1. Field of the Invention
The present invention is directed to technology for monitoring applications in a computing environment.
2. Description of the Related Art
The growing presence of the Internet as well as other computer networks such as intranets and extranets has brought many new applications in e-commerce, education and other areas. Organizations increasingly rely on such applications to carry out their business or other objectives, and devote considerable resources to ensuring that the applications perform as expected. To this end, various application management techniques have been developed.
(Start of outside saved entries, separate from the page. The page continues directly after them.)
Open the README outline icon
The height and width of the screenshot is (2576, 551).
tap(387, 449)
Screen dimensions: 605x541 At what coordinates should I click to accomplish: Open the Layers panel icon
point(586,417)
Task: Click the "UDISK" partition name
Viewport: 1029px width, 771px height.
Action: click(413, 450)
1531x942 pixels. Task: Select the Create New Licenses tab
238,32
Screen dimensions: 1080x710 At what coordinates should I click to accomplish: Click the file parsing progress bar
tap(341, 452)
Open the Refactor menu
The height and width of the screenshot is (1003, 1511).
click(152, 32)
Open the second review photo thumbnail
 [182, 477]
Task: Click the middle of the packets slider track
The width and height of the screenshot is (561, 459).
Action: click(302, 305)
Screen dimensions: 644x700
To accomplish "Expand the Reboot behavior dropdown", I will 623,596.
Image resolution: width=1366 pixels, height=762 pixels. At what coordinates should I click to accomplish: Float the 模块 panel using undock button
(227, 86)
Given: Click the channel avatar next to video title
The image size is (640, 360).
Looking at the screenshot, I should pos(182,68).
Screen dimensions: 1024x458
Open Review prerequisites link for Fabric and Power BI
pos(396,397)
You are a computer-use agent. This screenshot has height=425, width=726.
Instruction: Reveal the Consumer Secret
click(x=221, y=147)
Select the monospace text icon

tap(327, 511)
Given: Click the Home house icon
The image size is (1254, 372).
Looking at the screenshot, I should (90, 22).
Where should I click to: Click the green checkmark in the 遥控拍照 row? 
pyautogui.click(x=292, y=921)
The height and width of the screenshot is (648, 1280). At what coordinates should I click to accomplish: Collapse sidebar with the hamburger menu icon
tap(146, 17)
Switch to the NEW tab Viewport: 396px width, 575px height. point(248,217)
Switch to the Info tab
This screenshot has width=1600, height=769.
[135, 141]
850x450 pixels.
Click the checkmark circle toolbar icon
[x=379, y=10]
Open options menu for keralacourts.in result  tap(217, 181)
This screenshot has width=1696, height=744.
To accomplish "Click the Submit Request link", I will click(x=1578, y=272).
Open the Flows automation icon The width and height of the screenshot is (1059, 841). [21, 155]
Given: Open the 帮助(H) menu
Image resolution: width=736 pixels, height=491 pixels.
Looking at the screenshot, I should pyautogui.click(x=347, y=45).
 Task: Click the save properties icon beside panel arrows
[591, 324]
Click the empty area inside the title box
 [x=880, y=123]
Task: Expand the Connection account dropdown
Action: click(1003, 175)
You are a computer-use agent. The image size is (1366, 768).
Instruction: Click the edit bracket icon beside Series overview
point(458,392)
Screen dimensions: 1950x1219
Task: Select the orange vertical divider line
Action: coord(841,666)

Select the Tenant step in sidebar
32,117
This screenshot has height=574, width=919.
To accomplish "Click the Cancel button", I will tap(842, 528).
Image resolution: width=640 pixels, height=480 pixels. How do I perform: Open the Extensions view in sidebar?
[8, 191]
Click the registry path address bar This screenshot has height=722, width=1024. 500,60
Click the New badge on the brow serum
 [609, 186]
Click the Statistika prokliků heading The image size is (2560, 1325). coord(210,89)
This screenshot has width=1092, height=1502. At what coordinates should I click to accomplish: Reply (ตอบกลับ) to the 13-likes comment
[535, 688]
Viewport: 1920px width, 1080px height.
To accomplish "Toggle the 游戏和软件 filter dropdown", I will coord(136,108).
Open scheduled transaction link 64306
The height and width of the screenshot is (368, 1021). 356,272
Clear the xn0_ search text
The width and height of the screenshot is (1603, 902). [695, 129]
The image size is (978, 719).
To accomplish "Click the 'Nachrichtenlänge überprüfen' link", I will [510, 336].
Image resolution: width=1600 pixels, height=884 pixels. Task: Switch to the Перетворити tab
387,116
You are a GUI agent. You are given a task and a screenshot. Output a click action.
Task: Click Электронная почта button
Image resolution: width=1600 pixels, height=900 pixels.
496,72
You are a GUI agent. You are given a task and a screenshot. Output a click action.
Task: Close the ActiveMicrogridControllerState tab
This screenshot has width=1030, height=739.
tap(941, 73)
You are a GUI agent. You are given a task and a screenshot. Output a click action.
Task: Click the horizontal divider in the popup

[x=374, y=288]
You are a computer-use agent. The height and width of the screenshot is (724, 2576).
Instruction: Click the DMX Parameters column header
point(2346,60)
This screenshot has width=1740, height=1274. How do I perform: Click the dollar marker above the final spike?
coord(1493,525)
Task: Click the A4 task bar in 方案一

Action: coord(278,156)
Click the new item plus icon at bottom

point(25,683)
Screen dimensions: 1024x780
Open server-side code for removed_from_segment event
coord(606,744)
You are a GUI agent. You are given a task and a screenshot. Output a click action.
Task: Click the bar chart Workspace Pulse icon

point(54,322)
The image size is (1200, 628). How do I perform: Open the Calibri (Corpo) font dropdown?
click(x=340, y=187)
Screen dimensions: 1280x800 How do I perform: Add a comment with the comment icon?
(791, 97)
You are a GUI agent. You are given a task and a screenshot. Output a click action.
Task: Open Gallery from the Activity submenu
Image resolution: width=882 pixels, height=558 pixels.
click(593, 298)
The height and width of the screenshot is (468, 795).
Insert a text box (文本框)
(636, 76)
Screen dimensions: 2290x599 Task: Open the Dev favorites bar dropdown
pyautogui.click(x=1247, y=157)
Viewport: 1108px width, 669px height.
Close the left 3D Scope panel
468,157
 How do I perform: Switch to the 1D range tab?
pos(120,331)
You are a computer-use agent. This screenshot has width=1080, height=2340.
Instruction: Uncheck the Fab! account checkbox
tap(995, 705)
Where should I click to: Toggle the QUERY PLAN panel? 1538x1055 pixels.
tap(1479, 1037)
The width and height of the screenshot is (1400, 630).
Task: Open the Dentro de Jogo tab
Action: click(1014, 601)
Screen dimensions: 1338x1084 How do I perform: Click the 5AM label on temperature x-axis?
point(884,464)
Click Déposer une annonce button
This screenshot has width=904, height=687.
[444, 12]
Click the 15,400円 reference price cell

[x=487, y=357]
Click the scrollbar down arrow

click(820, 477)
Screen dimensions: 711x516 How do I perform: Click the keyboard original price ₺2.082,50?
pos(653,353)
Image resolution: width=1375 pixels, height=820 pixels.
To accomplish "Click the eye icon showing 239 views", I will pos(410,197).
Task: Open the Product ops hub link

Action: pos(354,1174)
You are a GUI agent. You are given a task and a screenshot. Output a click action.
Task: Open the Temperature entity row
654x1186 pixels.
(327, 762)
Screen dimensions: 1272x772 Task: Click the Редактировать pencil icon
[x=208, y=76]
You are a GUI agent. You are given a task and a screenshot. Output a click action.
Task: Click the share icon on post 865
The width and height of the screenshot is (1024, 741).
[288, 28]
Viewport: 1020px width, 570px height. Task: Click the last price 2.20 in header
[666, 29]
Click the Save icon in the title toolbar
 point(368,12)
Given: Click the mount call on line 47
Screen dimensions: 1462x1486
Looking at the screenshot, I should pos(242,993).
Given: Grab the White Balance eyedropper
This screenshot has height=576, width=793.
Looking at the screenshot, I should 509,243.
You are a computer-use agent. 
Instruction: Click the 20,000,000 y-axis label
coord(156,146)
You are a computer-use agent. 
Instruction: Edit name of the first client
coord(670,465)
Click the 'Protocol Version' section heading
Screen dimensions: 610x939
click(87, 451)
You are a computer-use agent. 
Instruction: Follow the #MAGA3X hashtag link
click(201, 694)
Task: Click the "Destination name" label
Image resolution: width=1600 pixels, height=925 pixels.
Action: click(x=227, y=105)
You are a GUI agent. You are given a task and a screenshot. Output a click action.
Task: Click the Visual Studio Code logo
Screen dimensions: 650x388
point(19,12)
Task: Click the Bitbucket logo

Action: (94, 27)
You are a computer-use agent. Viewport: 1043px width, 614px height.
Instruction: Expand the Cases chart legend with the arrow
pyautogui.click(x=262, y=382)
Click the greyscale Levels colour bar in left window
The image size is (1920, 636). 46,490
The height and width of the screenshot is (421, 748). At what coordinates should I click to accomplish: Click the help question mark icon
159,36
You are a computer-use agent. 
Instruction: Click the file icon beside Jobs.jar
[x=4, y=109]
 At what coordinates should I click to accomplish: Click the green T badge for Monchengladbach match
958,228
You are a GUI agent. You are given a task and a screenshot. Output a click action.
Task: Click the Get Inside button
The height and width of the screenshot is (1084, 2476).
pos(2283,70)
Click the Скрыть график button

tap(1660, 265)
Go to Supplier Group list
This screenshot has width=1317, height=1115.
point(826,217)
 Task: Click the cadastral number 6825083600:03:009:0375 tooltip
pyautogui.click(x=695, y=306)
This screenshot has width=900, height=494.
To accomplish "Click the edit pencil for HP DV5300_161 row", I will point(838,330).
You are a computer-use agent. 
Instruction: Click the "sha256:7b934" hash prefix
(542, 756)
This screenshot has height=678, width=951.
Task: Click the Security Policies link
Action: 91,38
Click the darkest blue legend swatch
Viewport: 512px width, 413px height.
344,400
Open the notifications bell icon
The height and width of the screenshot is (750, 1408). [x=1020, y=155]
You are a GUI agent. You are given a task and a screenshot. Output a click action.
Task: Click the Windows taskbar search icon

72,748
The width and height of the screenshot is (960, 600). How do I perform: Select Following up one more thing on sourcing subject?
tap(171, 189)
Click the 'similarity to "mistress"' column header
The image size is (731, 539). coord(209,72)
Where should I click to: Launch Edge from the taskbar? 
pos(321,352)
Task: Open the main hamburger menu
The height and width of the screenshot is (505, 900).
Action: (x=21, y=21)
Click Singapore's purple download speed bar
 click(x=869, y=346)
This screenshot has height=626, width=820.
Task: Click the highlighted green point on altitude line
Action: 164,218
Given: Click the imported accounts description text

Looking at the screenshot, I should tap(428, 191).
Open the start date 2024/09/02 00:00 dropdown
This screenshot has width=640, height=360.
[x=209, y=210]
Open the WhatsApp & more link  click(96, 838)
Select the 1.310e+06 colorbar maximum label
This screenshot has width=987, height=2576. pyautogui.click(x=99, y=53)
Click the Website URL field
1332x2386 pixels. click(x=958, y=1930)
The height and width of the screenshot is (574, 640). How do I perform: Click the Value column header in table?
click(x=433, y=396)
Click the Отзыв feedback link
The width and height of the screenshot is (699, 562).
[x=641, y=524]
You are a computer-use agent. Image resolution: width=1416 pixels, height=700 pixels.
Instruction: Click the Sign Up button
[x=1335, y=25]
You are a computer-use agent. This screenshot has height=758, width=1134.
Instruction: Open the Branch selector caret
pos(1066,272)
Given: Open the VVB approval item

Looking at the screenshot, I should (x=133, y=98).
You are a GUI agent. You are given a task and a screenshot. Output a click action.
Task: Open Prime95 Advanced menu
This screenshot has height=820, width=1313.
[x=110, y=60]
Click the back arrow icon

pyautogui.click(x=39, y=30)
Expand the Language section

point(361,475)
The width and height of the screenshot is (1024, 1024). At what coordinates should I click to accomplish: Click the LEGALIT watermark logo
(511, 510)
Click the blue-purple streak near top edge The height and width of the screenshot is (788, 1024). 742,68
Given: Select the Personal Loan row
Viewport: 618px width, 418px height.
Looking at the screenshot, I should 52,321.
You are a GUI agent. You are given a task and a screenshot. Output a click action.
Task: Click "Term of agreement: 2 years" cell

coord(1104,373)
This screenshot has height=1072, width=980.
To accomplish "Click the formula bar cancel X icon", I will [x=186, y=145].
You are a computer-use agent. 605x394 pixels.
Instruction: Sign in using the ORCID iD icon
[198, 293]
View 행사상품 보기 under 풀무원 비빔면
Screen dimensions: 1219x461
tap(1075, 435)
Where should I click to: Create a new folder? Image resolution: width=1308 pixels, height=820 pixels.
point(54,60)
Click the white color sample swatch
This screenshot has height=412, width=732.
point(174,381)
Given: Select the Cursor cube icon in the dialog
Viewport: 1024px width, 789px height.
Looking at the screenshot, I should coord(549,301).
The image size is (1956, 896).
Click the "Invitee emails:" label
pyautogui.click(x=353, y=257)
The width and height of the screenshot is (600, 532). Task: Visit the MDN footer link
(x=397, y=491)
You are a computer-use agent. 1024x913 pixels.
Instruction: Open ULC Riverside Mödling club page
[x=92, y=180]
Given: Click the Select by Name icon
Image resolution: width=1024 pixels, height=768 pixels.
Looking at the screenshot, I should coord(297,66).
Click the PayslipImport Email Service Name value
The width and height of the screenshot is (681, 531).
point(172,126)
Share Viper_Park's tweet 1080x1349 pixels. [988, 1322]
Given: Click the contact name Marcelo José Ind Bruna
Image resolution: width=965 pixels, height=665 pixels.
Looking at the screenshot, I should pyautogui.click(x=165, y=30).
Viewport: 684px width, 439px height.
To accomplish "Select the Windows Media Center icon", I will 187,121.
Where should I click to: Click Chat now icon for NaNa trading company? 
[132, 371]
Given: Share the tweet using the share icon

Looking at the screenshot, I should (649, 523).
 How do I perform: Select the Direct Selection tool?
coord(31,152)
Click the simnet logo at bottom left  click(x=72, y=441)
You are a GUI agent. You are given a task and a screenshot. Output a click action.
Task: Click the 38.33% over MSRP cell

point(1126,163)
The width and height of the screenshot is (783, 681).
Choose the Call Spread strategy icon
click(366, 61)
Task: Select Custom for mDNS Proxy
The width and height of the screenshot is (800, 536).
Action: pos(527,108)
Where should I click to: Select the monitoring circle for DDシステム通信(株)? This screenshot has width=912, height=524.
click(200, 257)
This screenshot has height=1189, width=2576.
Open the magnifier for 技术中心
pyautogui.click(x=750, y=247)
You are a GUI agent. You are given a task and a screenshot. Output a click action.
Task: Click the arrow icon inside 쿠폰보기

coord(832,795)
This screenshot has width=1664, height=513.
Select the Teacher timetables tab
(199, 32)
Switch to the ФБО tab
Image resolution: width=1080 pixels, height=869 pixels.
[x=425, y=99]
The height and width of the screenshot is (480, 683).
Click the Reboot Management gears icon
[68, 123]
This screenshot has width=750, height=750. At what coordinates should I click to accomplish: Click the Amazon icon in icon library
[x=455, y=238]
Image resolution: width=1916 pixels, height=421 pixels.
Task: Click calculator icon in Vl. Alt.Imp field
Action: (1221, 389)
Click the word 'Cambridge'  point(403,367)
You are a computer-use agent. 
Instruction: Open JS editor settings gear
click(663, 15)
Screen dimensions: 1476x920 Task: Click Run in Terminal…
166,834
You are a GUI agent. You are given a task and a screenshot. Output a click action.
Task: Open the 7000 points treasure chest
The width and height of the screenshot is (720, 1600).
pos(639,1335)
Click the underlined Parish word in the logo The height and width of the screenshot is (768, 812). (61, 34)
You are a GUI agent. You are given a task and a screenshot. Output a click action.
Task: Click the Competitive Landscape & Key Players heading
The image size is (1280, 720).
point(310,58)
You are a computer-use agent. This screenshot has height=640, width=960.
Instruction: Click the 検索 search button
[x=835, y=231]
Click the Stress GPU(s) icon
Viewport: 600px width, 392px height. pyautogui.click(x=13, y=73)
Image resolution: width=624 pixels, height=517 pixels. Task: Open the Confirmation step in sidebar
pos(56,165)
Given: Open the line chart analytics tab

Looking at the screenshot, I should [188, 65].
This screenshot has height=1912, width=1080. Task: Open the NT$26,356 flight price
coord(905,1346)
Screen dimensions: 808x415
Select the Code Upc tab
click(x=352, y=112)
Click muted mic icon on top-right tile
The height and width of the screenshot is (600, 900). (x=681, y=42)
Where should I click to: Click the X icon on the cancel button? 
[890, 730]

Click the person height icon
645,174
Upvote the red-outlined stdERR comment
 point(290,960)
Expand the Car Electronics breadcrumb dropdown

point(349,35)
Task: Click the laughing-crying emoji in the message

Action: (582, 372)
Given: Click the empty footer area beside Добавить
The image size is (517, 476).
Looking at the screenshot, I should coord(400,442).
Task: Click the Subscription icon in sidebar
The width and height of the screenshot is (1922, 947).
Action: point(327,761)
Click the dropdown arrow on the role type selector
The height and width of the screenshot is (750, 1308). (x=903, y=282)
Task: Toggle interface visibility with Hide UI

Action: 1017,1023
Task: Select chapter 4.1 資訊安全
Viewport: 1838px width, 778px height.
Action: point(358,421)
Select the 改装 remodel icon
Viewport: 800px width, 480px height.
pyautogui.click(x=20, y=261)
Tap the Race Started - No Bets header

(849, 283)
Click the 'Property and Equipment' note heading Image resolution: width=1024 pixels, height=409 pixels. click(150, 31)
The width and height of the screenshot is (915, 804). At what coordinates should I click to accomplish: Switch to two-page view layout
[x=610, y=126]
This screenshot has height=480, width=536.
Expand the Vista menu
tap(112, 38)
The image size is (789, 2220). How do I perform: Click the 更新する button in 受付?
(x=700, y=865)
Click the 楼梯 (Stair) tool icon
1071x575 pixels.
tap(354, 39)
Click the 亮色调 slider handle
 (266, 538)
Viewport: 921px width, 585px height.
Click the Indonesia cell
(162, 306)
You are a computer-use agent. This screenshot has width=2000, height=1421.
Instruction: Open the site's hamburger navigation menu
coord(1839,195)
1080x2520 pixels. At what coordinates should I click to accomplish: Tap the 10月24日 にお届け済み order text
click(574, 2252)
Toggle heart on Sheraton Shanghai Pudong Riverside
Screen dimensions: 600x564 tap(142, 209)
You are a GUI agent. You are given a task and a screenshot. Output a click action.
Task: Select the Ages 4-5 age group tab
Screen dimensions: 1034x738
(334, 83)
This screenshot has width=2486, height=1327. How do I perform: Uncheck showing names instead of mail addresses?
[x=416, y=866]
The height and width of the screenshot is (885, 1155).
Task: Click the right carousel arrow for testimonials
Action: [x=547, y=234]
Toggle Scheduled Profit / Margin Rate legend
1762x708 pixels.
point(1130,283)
For example, for component-based applications, such as those based on Java 2 Platform Enterprise Edition (J2EE), one approach is to collect data about the individual software components that are invoked in an application. A software component generally refers to a software technology for encapsulating software functionality. A software component has characteristics including: multiple-use (reusable), non-context-specific, composable with other components, encapsulated, and a unit of independent deployment and versioning. Alternatively, a component can be considered to be an object written to a specification, such as Java Beans, or the Component Object Model, a Microsoft platform for software componentry. A component can also include a web server or a database, for instance. Software components are typically invoked by processes or threads executing in an application, middleware or other software. For example, for a web-based e-commerce application, a process at an application server is typically initiated by a request to the server, such as a user request to purchase an item. The process may invoke a number of components to carry out the steps necessary to allow the user to purchase the item. For example, a shopping cart component may be used to allow the user to identify the item desired, the payment method and the shipping information. A reservation component may be used to reserve the item while a credit check component verifies the user's credit card information. Once the credit card information is verified, an inventory component is updated based on the item purchased, and a shipping component is invoked to arrange for the item to be shipped, such as by contacting a warehouse. An order completion component may be invoked to confirm the purchase to the user such as by providing an order confirmation number and a tracking number on a web page. Moreover, a given component may be invoked more than once during an application.
In particular, an execution flow can be traced to identify each component that is invoked as well as obtain performance data such as the execution time of each component. An execution flow refers generally to the sequence of steps taken when a computer program executes. Tracing refers to obtaining a detailed record, or trace, of the steps a computer program executes. One type of trace is a stack trace. Traces can be use as an aid in debugging. However, information cannot be obtained and analyzed from every execution flow without maintaining an excessive amount of overhead data and thereby impacting the very application which is being monitored. One way to address this problem is by sampling so that information is obtained regarding every nth execution flow. This approach is problematic because it omits a significant amount of data and, if a particular execution flow instance is not selected for sampling, all information about it is lost. Thus, if a particular component is executing unusually slowly, for instance, but only on an irregular basis, this information may not be captured.
Another approach, aggregation, involves combining information from all execution flows into a small enough data set that can be reported. For example, assume there are one thousand requests to an application server. For each execution flow, performance data such as the response time can be determined. Information such as the slowest, fastest, median and mean response times can then be determined for the aggregated execution flows. However, aggregating more detailed information about the execution flows is more problematic since the details of the execution flows can differ in various ways. Moreover, a mechanism has not been available for aggregating information between related execution flows, such as at different computer systems.
It would be desirable to provide a technique for monitoring execution flows which addresses the above and other issues.